Cet article est écrit en allemand. Traduction automatique :
Saturn Son roman figure sur la quasi-totalité des listes de lecture pour les prix littéraires de cet automne. La romancière et psychanalyste Sarah Chiche y raconte son histoire tragique et celle de sa famille, qui l'a jadis plongée dans une profonde dépression. À la manière d'un film, elle saisit des instantanés de l'enfance de son père : les années 1950, Alger, son père Harry, grandissant avec son frère aîné Armand, et ses parents aisés, Louise et Joseph. Les hommes de la famille sont médecins. Cette famille juive n'a pas fait partie des colons français, mais vivait en Algérie depuis son expulsion d'Espagne au XVe siècle. Une vie fastueuse jusqu'à la guerre d'Algérie, puis l'exil en France, entre bourreaux et victimes du passé.

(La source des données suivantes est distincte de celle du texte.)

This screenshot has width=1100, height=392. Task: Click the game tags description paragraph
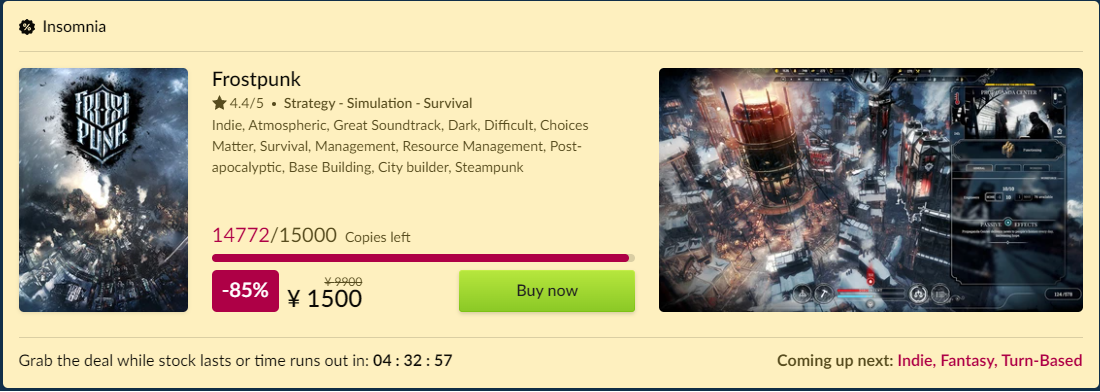pyautogui.click(x=400, y=147)
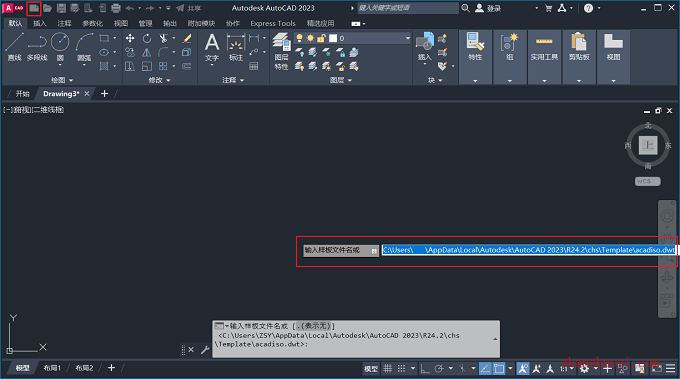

Louise, ses sœurs, sa mère, Joseph, son chauffeur algérien, et plusieurs infirmières se tiennent serrés les uns contre les autres sur le pont d'un ferry, au milieu d'une cohue humaine. Le port, ses quais, ses môles, ses jetées, ses bassins, défile. Une avenue s'enfuit à perte de vue. Le minaret de la Mosquée de la Pêcherie et les coupoles roses de Notre-Dame d'Afrique scintillaient une dernière fois. Primeurs, cireurs, marchands de journaux, pêcheurs, enfants et marins ne sont plus que des fourmis. Bougie, Djidjelli et collo, des confettis. Quelques barques flottent encore autour du paquebot comme des mouches. Puis plus rien. Tache blanche, qui se floue, s'estompe, puis s'efface. La ville s'évanouit. La terre s'évapore. Quelqu'un hurle. Une femme qui a pas mal de mal-être. Joseph se précipite. Je suis médecin, laissez-moi passer. Debout sur le pont avant, appuyée sur la rambarde, Louise fixe la Méditerranée vide de toutes ces épaves fantômes qui la hunteront cinquante ans plus tard – car ainsi voguons-nous disloqués dans la tempête des années, otages de la mer sombre où The exile of us n'efface jamais celui des autres, coupables et victimes du passé.
Sarah Chiche, Saturne
Louise, ses sœurs, sa mère, Joseph, leur chauffeur algérien, et plusieurs infirmières se tiennent serrées les unes contre les autres sur le pont d'un ferry, au milieu d'une foule. Le port défile, dévoilant ses quais, ses jetées, ses bassins et ses jetées. Une avenue s'étend à perte de vue. Le minaret de la Mosquée des Pêcheurs et les dômes roses de Notre-Dame d'Afrique scintillent une dernière fois. Marchands de fruits et légumes, cireurs de chaussures, marchands de journaux, pêcheurs, enfants et marins ne sont plus que des fourmis. Bougies, djidjelli et kollo, confettis. Quelques bateaux voltigent encore autour du ferry comme des mouches. Puis plus rien. Une tache blanche qui se brouille, s'estompe, puis disparaît. La ville s'évapore. La terre s'évapore. Quelqu'un crie. Une femme vient de s'évanouir. Joseph se précipite à son chevet. « Je suis médecin, laissez-moi passer. » Debout sur le pont avant, appuyée contre le bastingage, Louise contemple la Méditerranée, désertée de toutes les épaves fantomatiques qui la hanteront cinquante ans plus tard – car c’est ainsi que nous naviguons, déchirés par la tempête des années, otages de la mer sombre, où l’exil de l’un n’efface jamais celui de l’autre, bourreaux et victimes du passé.